CGFT
Finetuned Code AI for specialized performance
What is CGFT? Complete Overview
CGFT is an RLOps platform designed to finetune large language models (LLMs) into specialized systems optimized for specific use-cases, outperforming generic one-size-fits-all models. It focuses on enhancing code-related tasks such as generating unit tests, improving code completion accuracy, and adapting to unique codebase patterns. The platform is particularly beneficial for enterprises and developers working with complex codebases that require tailored AI solutions. By leveraging reinforcement learning (RL) and fine-tuning techniques, CGFT enables smaller, specialized models to significantly outperform general-purpose models in accuracy and efficiency.
CGFT Interface & Screenshots

CGFT Official screenshot of the tool interface
What Can CGFT Do? Key Features
Codebase-Specific RL Fine-Tuning
CGFT specializes in fine-tuning LLMs to adapt to specific codebases, resulting in models that understand unique patterns, frameworks, and internal engineering data. This leads to more accurate and context-aware code completions, unit test generation, and other code-related tasks.
Unit Test Generation
The platform excels at generating unit tests that significantly boost code coverage. By fine-tuning models with codebase-specific data, CGFT ensures that the generated tests are highly relevant and effective, outperforming generic solutions.
Improved Code Completion
CGFT's repo-specific fine-tuning pipeline enhances code completion accuracy by up to 50%, making it a powerful tool for developers who rely on AI-assisted coding. The models are trained to understand the nuances of your codebase, leading to more precise suggestions.
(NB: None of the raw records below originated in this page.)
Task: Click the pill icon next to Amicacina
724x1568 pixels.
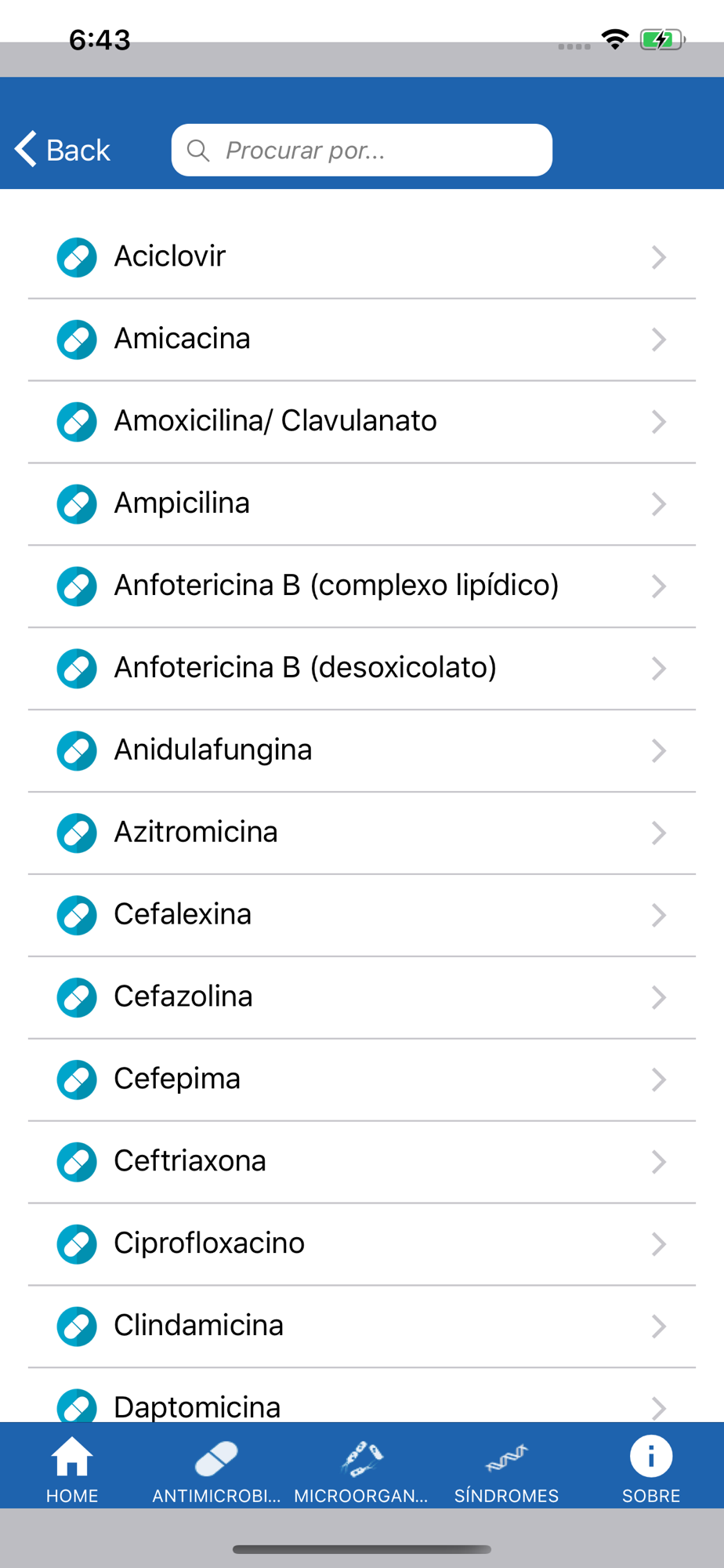Action: (x=77, y=339)
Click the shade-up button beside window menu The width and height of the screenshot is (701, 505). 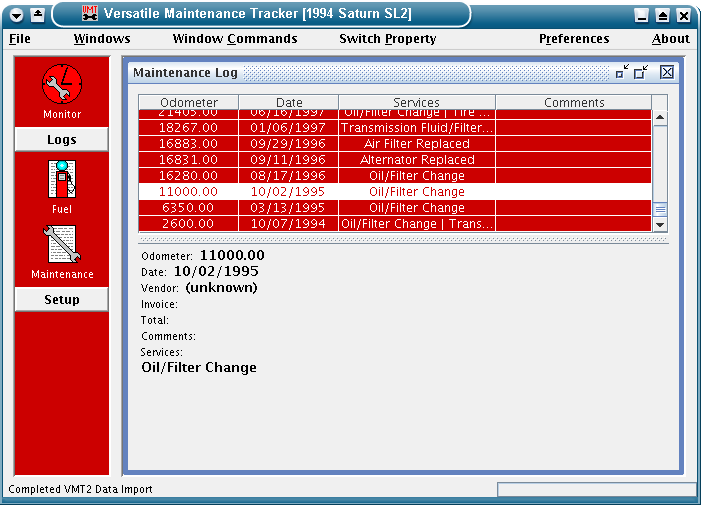coord(37,15)
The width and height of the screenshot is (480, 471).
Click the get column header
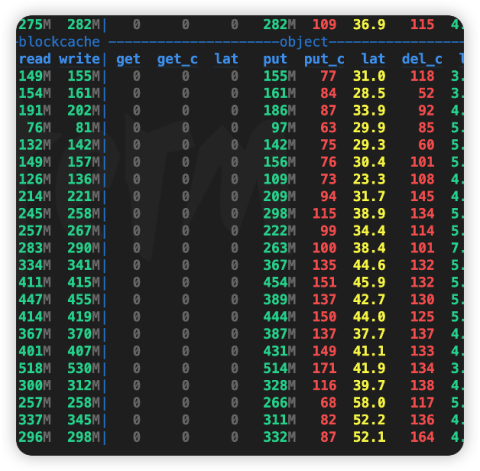coord(128,60)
Enterprise-Grade Adaptability
CGFT is designed for complex, enterprise-grade codebases with unique patterns and frameworks. It leverages internal engineering data sources to create models that are finely tuned to the specific needs of large-scale development teams.
Performance Optimization
By focusing on specialized fine-tuning, CGFT ensures that its models are not only more accurate but also more efficient. Smaller, specialized models often outperform larger, general-purpose models in both speed and relevance.
Best CGFT Use Cases & Applications
Unit Test Generation
CGFT can be used to generate unit tests that significantly boost code coverage. By fine-tuning the model with your codebase, it produces tests that are highly relevant and effective, reducing the manual effort required from developers.
Code Completion
Developers can leverage CGFT's fine-tuned models to get more accurate code completions. The model understands the specific patterns and frameworks of your codebase, leading to suggestions that are contextually appropriate.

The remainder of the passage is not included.